The Last Brother (2010) is set on the island of Mauritius in 2005 but remembering 1945 sixty years later. The narrator, Raj, is seventy years old, and haunted by the events he witnessed at the age of ten.

Raj has two brothers – he is the middle brother. Anil was older and Vinod was the youngest. “As a child I was a weakling … the most fearful brother.” But that is not where the story begins. It begins with David: “I saw David again yesterday.”

He is thinking of David Stein, a boy befriended in 1945, the year of the catastrophic cyclone that ravaged part of the island and changed his life forever. Raj is at his grave in the cemetery of Saint-Martin. He remembers the first time he saw David. He was hidden in a bush, watching his father’s workplace. His brutal alcoholic father worked as a warden at the State Prison of Beau-Bassin. From his hiding place, he expected to see dangerous men, runaways, robbers, and bad men: “I was expecting to see cages, fences, padlocks and policemen … I also formed a clear picture of my father in his uniform at the centre of all this, with all these people going in fear of him, as my mother and I dreaded him when he came home drunk in the evening and his hand came hammering down beside us, upon us, upon my mother, upon me.”

But he saw no such thing, just a “tranquil splendour” of bushes with wildflowers, lush green grass and pots with gardenias, marguerite daisies and roses.” Then he saw them: “all white people … I had never seen white people so thin and weary … I thought white people were bosses at the factory, drove about in cars and flew aircraft, I should never have believed they could be locked up.” Then he sees a boy, his age, walk towards the barbed wire, facing him. He saw “the tiny face of a blond child lost amid the humid heat.” Who was he and who were the white people in prison?

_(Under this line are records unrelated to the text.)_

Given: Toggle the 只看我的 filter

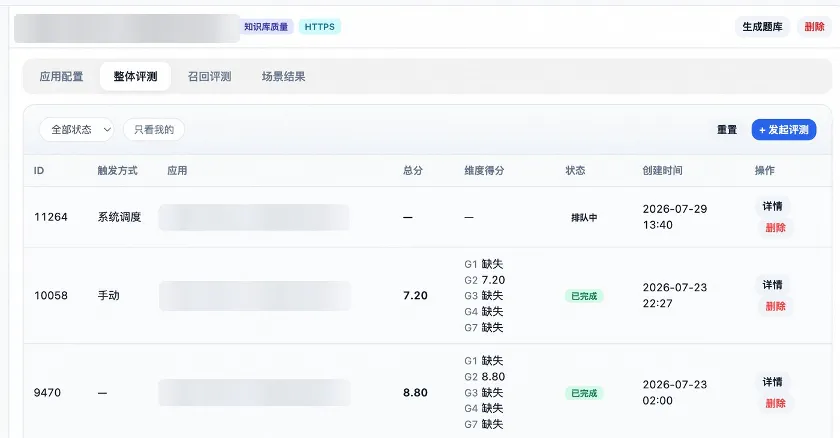Looking at the screenshot, I should pos(154,130).
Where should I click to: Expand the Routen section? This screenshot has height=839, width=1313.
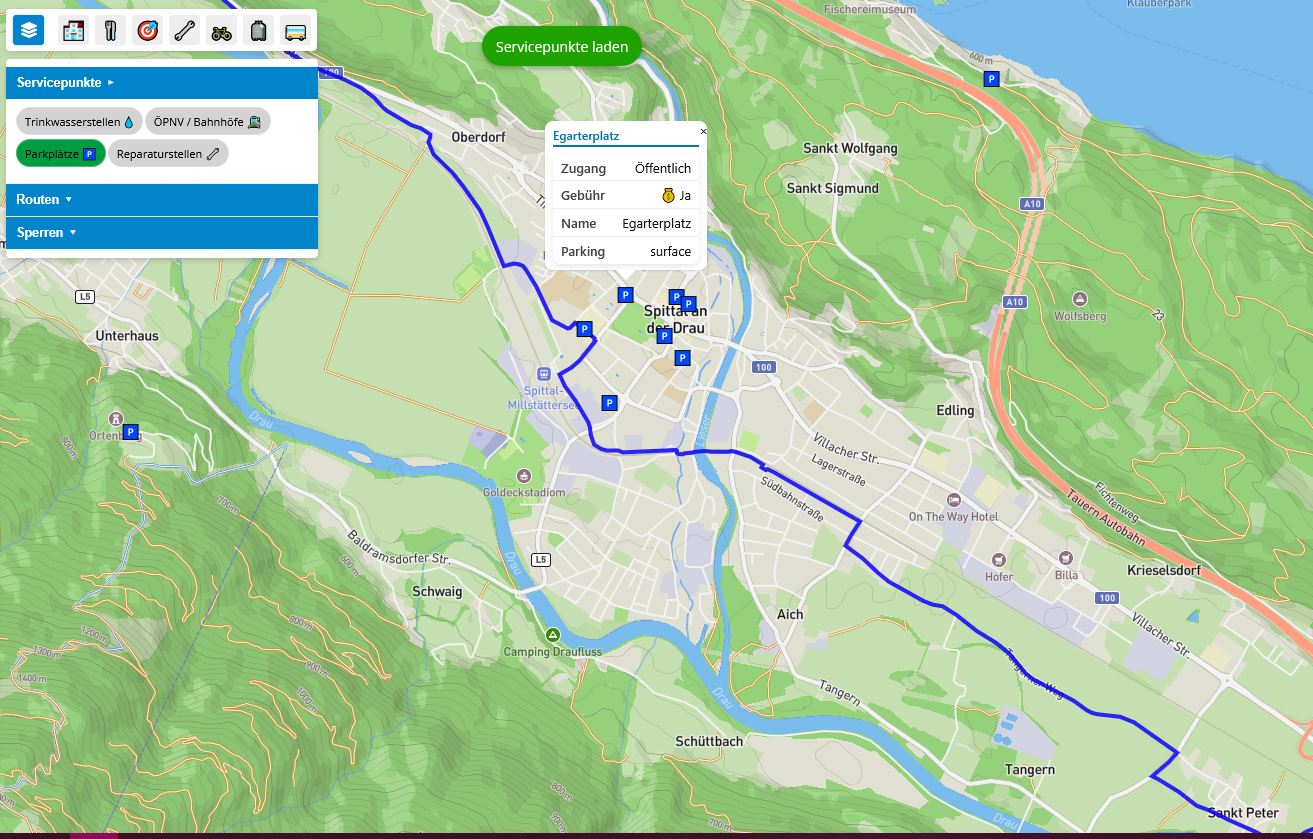[41, 199]
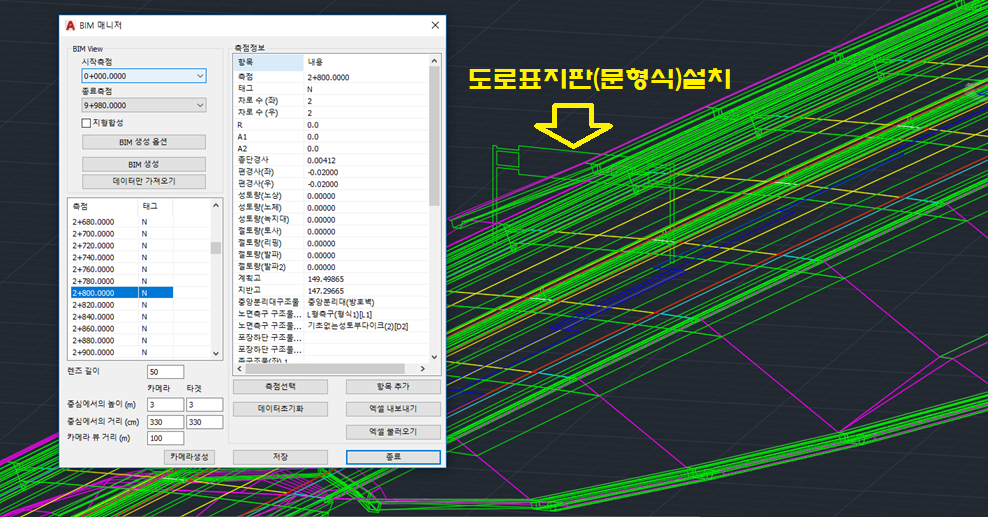Open the 종료측점 dropdown
Image resolution: width=988 pixels, height=517 pixels.
[x=200, y=105]
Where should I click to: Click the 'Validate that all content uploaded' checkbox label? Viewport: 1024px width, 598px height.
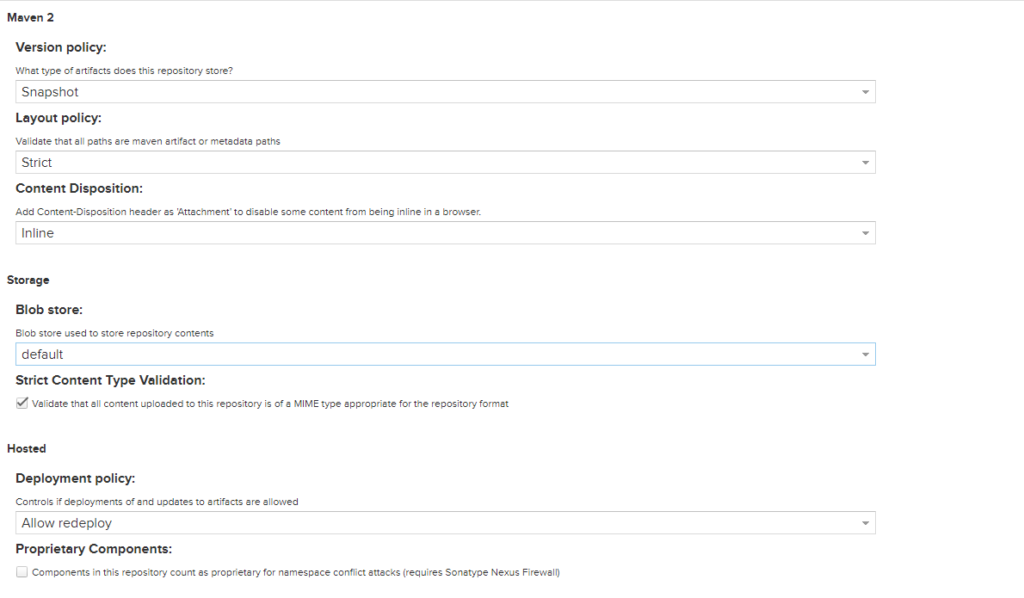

Raj’s friendship with David – this orphan from Prague - is brief, but intense. Appanah’s writing shows the brutality of home and the tenderness of a boy’s love, the naiveté and the innocence of the time. The author reveals the historical significance of 1945 slowly until the reader comes to know who David is and why he is a young boy in prison.

The novel is not only of a close friendship, like brothers – like with his own brothers - but  of a man’s memories of his own family – his wife, son, and grandchild – his submissive relationship with his violent father, and the mutually protective relationship with his mother. It is also about the decisions a child makes: impulsive, emotional, long-lasting.